The startup world eventually came back stronger, but history has a way of repeating itself. Venture-backed startups are now being plucked off on the cheap by private equity firms, and Silicon Valley Bank, once a stalwart of the venture funding fantasy, has collapsed in spectacular fashion.
Now more than ever, job seekers should be looking for healthy business basics when evaluating their next employment opportunities and beware of shimmering unicorns. Here’s why.
1. Only 1% of startups become unicorns
Betting your future on a unicorn opportunity is innately risky. According to CB Insights, only 1% of startups achieve the billion-dollar valuation that constitutes “unicorn” status. So the odds are 99:1 against you, and it’s extremely difficult to evaluate all the strategic elements that give a company the winning edge while you’re interviewing for a job.
Having a CEO who played a role in a unicorn once before doesn’t mean it’ll happen again. New startups touting former Google, former Apple and former PayPal executives aren’t necessarily more likely to achieve Google- or Apple-like growth in today’s market. The tech world has changed. Investors and consumers are more sophisticated, there’s more competition than ever, and it’s no longer that easy to deliver PayPal-like innovation in the 2020s.
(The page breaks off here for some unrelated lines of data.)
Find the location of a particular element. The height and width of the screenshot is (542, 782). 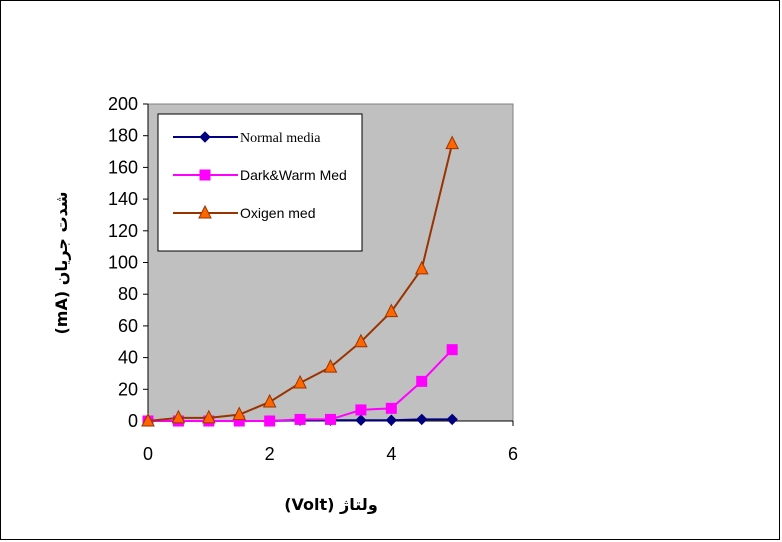

y-tick-label: 60 is located at coordinates (128, 326).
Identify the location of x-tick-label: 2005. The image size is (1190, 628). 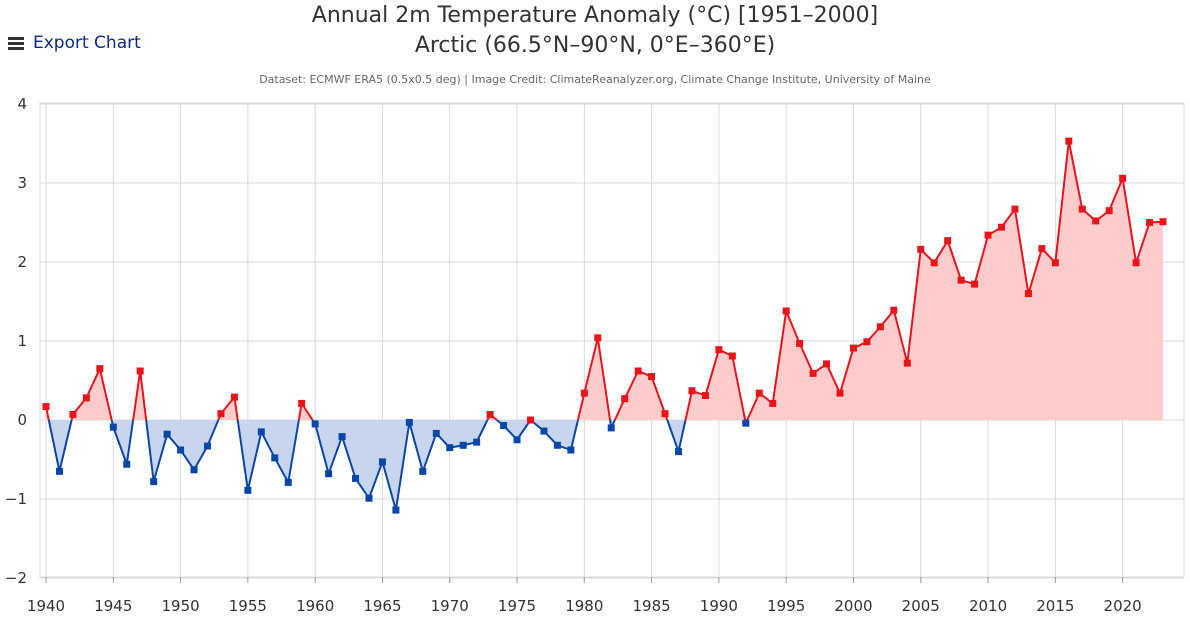
(921, 606).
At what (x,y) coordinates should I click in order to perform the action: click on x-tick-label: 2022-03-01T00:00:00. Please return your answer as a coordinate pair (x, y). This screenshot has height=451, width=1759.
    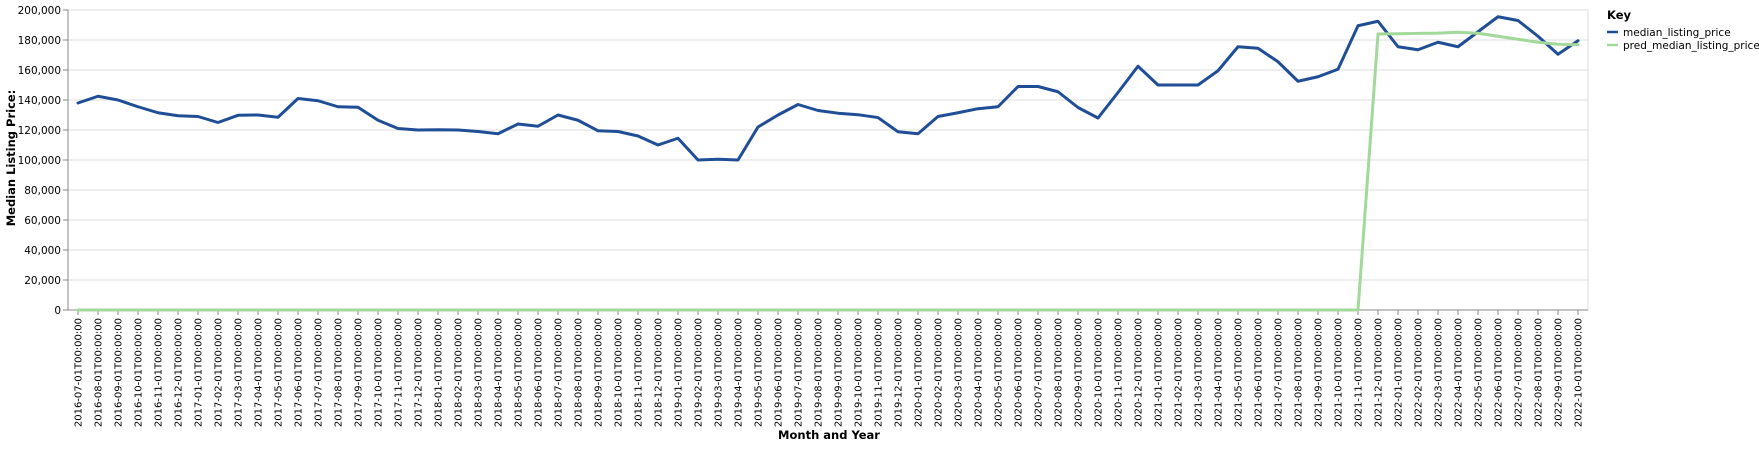
    Looking at the image, I should click on (1440, 372).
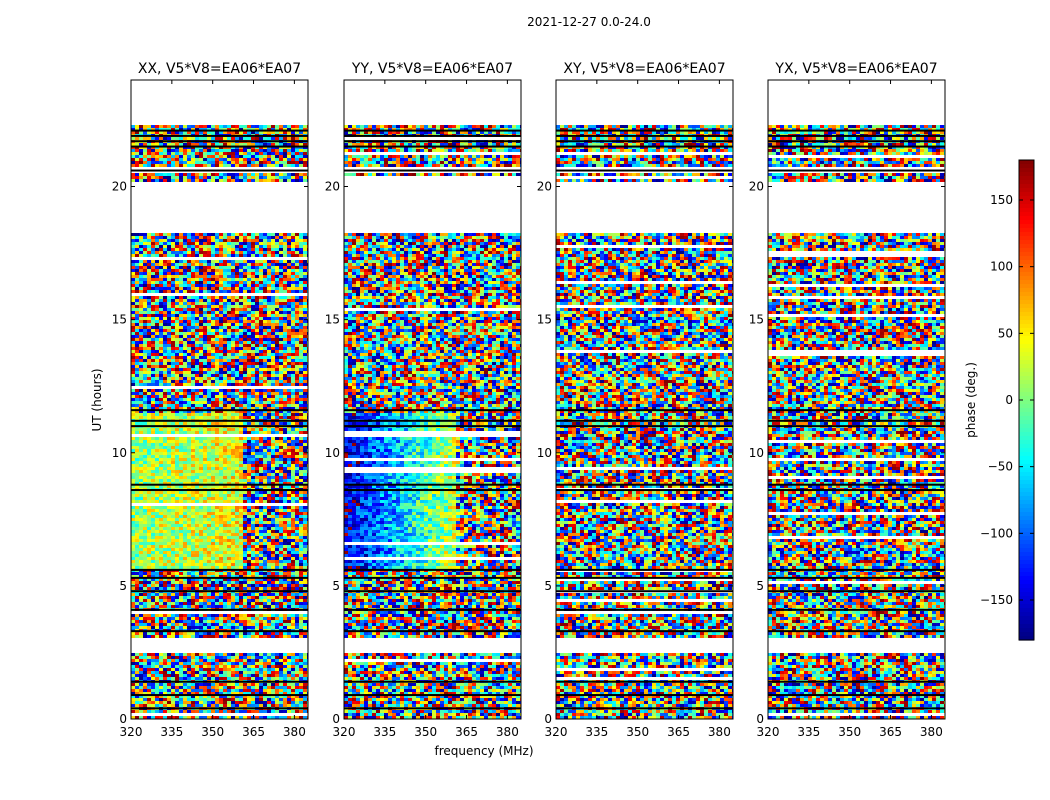 The image size is (1050, 800). I want to click on colorbar-tick-label: 50, so click(1006, 333).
2. Startup growth rates have slowed
Twenty years of success stories have generated an atmosphere of survivorship bias, convincing us that if we emulate the qualities of those who succeeded, we will achieve the results they achieved. In reality, the changing market conditions, technological baselines and buyer expectations have made the growth rates of prior decades more difficult to achieve.
The old, back-of-the-napkin math of the unicorn world held that companies growing 100% per year to an annual revenue of $100M could sell for a 10X multiple: the unicorn.
It was a repeatable formula long enough that most people in the Software-as-a-Service (SaaS) world believed it to be achievable for their companies. I myself led teams in one such company, growing from $15M target earnings when I joined to more than $85M in just a few years.
But during that time, growth rates across the industry began to slow. Now, the reality is that almost nobody is seeing the kinds of revenue retention and new-business metrics that gave rise to so many unicorn exits over the last decade. If unicorns were generally rare over the last decade, they’re likely to be even rarer now.